PART ONE The Ebb: Bhata

       The Tide Country

      Kanai spotted her the moment he stepped onto the crowded platform: he was deceived neither by her close-cropped black hair, nor by her clothes, which were those of a teenage boy – loose cotton pants and an oversized white shirt. Winding unerringly through the snack-vendors and tea-sellers who were hawking their wares on the station’s platform, his eyes settled on her slim, shapely figure. Her face was long and narrow, with an elegance of line markedly at odds with the severity of her haircut.

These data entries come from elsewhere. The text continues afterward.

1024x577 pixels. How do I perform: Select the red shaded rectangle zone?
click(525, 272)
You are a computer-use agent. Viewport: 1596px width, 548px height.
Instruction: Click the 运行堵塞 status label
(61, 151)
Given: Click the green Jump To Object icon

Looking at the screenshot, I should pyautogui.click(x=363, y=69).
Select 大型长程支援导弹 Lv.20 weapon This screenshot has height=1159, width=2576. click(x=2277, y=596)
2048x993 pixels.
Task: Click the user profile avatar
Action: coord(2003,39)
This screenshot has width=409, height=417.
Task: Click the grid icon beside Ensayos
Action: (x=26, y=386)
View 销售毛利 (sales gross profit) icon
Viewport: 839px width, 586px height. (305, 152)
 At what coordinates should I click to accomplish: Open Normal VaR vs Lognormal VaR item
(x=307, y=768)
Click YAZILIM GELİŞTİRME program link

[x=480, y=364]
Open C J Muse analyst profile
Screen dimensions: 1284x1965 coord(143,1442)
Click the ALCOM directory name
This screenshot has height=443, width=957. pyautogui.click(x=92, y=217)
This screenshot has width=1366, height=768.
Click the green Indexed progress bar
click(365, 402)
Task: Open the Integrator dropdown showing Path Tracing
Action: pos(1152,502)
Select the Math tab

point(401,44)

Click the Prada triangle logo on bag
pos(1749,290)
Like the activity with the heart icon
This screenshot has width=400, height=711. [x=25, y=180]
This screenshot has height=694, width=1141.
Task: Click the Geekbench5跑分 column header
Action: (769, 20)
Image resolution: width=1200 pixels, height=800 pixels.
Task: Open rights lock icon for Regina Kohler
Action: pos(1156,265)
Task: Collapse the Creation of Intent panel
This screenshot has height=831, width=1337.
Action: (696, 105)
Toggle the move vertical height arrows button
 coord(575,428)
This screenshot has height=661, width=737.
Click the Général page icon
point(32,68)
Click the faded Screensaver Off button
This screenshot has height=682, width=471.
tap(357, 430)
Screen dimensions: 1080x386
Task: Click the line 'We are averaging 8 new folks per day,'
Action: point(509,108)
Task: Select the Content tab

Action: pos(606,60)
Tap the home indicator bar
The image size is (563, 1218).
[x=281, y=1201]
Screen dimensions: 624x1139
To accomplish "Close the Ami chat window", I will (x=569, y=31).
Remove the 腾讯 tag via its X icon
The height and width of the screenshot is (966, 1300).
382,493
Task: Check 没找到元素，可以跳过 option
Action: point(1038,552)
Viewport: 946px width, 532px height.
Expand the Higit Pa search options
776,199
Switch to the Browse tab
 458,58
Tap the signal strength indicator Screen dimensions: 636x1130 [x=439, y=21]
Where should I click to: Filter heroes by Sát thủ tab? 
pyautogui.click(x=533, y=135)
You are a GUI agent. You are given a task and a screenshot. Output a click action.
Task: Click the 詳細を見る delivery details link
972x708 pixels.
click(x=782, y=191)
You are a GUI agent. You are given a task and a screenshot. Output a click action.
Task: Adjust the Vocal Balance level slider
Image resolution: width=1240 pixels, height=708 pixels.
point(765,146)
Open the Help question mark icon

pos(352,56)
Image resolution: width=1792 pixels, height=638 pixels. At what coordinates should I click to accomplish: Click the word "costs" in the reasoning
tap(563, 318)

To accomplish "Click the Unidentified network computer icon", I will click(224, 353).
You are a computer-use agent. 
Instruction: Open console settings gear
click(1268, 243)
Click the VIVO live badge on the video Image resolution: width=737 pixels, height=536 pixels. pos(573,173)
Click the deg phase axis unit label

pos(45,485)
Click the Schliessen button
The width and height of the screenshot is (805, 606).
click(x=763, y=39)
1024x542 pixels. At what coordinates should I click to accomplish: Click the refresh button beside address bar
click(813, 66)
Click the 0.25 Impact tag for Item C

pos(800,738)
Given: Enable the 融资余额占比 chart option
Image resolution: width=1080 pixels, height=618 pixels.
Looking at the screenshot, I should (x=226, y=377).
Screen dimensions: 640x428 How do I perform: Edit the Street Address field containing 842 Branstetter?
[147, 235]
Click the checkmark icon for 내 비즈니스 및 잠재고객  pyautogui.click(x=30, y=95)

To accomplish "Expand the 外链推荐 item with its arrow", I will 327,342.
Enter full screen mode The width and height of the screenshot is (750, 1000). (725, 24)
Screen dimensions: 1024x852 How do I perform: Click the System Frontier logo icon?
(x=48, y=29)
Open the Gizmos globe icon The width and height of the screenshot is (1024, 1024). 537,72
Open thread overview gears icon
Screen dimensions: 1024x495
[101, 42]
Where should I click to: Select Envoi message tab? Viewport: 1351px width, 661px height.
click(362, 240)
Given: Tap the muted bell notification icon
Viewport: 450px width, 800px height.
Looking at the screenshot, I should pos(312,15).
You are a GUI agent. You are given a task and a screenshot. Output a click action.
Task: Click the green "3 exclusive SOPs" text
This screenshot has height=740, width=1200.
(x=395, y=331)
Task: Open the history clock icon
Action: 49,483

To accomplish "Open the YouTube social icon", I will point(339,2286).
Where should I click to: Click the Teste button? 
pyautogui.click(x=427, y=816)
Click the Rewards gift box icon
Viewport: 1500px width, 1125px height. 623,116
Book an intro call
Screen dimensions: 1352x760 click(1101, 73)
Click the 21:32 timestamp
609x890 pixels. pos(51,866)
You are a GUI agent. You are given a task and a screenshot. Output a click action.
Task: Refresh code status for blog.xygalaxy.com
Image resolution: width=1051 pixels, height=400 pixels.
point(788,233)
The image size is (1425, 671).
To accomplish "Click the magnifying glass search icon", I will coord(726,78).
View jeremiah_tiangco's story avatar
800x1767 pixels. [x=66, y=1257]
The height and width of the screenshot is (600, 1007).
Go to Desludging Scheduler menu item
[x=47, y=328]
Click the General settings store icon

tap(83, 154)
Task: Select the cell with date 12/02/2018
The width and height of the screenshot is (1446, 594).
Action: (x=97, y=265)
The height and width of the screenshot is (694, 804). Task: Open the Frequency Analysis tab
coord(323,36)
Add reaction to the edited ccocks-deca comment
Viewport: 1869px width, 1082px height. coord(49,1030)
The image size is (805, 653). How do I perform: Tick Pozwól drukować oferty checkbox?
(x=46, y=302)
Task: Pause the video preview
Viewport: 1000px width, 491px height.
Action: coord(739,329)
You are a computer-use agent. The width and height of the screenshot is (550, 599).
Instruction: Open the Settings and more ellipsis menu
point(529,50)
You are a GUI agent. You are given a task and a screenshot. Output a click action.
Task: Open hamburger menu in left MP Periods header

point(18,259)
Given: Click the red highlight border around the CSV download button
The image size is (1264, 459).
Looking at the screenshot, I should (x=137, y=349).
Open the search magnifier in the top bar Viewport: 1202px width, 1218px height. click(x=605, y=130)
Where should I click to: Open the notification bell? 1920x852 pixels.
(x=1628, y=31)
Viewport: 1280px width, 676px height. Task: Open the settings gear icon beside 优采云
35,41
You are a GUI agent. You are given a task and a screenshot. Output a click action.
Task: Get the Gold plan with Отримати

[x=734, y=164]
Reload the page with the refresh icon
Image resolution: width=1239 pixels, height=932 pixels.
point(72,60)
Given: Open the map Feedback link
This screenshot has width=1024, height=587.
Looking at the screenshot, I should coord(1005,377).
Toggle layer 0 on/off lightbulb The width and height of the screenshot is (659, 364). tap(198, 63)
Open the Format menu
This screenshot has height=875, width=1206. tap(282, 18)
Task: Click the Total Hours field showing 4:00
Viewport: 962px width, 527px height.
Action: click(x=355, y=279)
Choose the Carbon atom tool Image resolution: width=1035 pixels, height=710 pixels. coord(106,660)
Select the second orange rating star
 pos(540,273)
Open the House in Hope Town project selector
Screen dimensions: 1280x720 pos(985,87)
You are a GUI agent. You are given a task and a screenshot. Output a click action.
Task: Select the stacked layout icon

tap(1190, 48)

There was no bindi on her forehead and her arms were free of bangles and bracelets, but on one of her ears was a silver stud, glinting brightly against the sun-deepened darkness of her skin.

      Kanai liked to think that he had the true connoisseur’s ability to both praise and appraise women, and he was intrigued by the way she held herself, by the unaccustomed delineation of her stance. It occurred to him suddenly that perhaps, despite her silver ear-stud and the tint of her skin, she was not Indian, except by descent. And the moment the thought occurred to him, he was convinced of it: she was a foreigner; it was stamped in her posture, in the way she stood, balancing on her heels like a flyweight boxer, with her feet planted apart. Among a crowd of college girls on Kolkata’s Park Street she might not have looked entirely out of place, but here, against the sooty backdrop of the commuter station at Dhakuria, the neatly composed androgyny of her appearance seemed out of place, almost exotic.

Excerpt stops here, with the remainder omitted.